[EL EJERCICIO] Extrae todas las filas que siguen y cópialas línea por línea sin alterar nada.

Filas de datos:
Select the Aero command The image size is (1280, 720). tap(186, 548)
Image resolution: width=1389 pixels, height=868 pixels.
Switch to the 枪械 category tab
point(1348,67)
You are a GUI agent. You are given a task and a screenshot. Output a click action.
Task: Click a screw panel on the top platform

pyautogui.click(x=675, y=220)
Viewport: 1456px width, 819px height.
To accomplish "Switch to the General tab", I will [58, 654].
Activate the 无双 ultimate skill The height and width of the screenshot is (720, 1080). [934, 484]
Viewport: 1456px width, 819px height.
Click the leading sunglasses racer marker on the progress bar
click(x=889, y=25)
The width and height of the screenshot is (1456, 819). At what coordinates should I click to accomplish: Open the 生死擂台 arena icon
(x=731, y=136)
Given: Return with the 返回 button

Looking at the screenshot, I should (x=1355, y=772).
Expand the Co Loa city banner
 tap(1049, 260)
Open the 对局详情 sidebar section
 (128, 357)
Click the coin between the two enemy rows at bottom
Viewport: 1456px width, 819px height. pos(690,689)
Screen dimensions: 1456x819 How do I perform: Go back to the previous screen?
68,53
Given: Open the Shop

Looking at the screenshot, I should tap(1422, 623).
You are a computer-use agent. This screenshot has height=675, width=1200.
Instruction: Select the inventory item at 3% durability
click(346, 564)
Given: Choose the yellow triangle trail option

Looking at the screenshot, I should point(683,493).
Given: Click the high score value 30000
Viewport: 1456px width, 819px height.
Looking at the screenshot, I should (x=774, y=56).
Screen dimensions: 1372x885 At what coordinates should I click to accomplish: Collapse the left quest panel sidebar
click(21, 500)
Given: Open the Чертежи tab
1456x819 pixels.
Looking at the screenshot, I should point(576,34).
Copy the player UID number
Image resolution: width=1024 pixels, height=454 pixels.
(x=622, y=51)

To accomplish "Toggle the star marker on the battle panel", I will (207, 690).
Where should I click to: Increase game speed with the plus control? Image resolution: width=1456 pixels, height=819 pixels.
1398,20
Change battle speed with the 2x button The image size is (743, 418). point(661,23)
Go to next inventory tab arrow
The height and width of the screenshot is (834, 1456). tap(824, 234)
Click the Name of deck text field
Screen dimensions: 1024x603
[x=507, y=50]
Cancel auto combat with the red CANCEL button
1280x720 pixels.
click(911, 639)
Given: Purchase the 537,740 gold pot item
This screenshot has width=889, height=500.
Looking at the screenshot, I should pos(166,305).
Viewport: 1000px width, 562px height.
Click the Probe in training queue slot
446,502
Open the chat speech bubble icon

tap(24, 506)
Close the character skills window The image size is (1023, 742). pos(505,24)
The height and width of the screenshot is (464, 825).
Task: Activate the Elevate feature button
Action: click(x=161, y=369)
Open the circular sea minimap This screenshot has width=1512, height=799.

[EN RESPUESTA]
Select the Aero command The image size is (1280, 720). tap(186, 548)
Image resolution: width=1389 pixels, height=868 pixels.
Switch to the 枪械 category tab
point(1348,67)
You are a GUI agent. You are given a task and a screenshot. Output a click action.
Task: Click a screw panel on the top platform

pyautogui.click(x=675, y=220)
Viewport: 1456px width, 819px height.
To accomplish "Switch to the General tab", I will [58, 654].
Activate the 无双 ultimate skill The height and width of the screenshot is (720, 1080). [934, 484]
Viewport: 1456px width, 819px height.
Click the leading sunglasses racer marker on the progress bar
click(x=889, y=25)
The width and height of the screenshot is (1456, 819). At what coordinates should I click to accomplish: Open the 生死擂台 arena icon
(x=731, y=136)
Given: Return with the 返回 button

Looking at the screenshot, I should (x=1355, y=772).
Expand the Co Loa city banner
 tap(1049, 260)
Open the 对局详情 sidebar section
 (128, 357)
Click the coin between the two enemy rows at bottom
Viewport: 1456px width, 819px height. pos(690,689)
Screen dimensions: 1456x819 How do I perform: Go back to the previous screen?
68,53
Given: Open the Shop

Looking at the screenshot, I should tap(1422, 623).
You are a computer-use agent. This screenshot has height=675, width=1200.
Instruction: Select the inventory item at 3% durability
click(346, 564)
Given: Choose the yellow triangle trail option

Looking at the screenshot, I should point(683,493).
Given: Click the high score value 30000
Viewport: 1456px width, 819px height.
Looking at the screenshot, I should (x=774, y=56).
Screen dimensions: 1372x885 At what coordinates should I click to accomplish: Collapse the left quest panel sidebar
click(21, 500)
Given: Open the Чертежи tab
1456x819 pixels.
Looking at the screenshot, I should point(576,34).
Copy the player UID number
Image resolution: width=1024 pixels, height=454 pixels.
(x=622, y=51)

To accomplish "Toggle the star marker on the battle panel", I will (207, 690).
Where should I click to: Increase game speed with the plus control? Image resolution: width=1456 pixels, height=819 pixels.
1398,20
Change battle speed with the 2x button The image size is (743, 418). point(661,23)
Go to next inventory tab arrow
The height and width of the screenshot is (834, 1456). tap(824, 234)
Click the Name of deck text field
Screen dimensions: 1024x603
[x=507, y=50]
Cancel auto combat with the red CANCEL button
1280x720 pixels.
click(911, 639)
Given: Purchase the 537,740 gold pot item
This screenshot has width=889, height=500.
Looking at the screenshot, I should pos(166,305).
Viewport: 1000px width, 562px height.
Click the Probe in training queue slot
446,502
Open the chat speech bubble icon

tap(24, 506)
Close the character skills window The image size is (1023, 742). pos(505,24)
The height and width of the screenshot is (464, 825).
Task: Activate the Elevate feature button
Action: click(x=161, y=369)
Open the circular sea minimap This screenshot has width=1512, height=799.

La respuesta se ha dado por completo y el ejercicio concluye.